Actions

Work Header

Under His Oath

Summary:

When the Shrine of Resurrection took his memories and the Calamity took his world, a flaw was exposed in the essence that carries the Soul of the Hero.

Link has learned to live with these moments of madness, with these memories of oceans and kingdoms and people he's never seen but that his soul bleeds when he least expects it. His life rebuilding Hyrule at Zelda's side has helped him make peace with past lifetimes and given him a bright future to strive for. Or, so he thought.

So he thought, until he was left without his arm, his sword, or his light while pieces of his oath rain like tears over her broken kingdom.

Notes:

I said I'd BEAT my fresh ToTK file before doing the companion fic to In Her Light, but the opening gut-punched me so good hello I'm here.

This will NOT be a beat-by-beat retelling of ToTK, but it will jump around the game's side quests and main story. I'll also be adding some bits to Zelda in the past hence her POV tag.

Chapter Count is a hard frickin' guess lmao.

Enjoy!

Chapter 1: He Swore to Protect the Princess

Chapter Text

No wind, no rain, no light.

Sizzling heat, like coals pressed to his palm or hot metal laid over his skin—no, under. He’s too hot. He’s a shell filled with something thick, and moving, and trying to burn through him from the inside out.
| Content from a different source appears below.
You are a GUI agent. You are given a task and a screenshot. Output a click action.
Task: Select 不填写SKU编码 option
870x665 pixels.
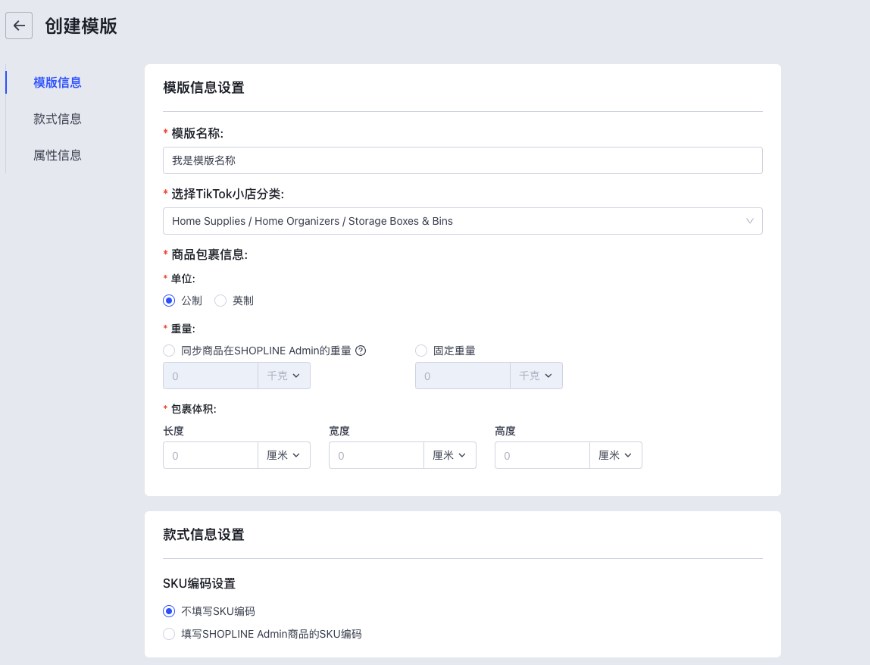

Link opens his eyes and there’s no dreamy blue lights in their alien form, nor the voice of a woman he wanted to know but didn’t. He sees pulsing black veins through white flesh, undulating and— no, those… tree roots? Stone?

Zelda screamed, the chamber collapsed, his sword shattered, and his arm— his arm?

He sits up and every knuckle in his back sparks, but his right arm is black and coiled with dull brass. That alien flesh sends black tendrils up his shoulder and across his chest like— not like malice. Something else. Like circuitry, if the Sheikah worked with hammers and not tiny pliers.

There’s a knot in his gut as he pushes himself to stand, pain firing from his knees to his ankles and running through the arches of his bare feet. He can worry about his clothes later. Right now, he can move and he isn’t slowed, but he hurts.

Ah, Link, finally you wake.

The last unknown voice that spoke his name took his arm and his princess and let him fall to his death and land here.

I’ve heard a great deal about you from Zelda.

Where is she? Where is she? The anger rolls up his throat but taking the breath ignites more of that fiery pain and he can’t show it. He can’t give a tell like that and show how weak he is, how hard it is to stand straight. He cannot trust—

Your wounds were severe. I am relieved to see you escape death.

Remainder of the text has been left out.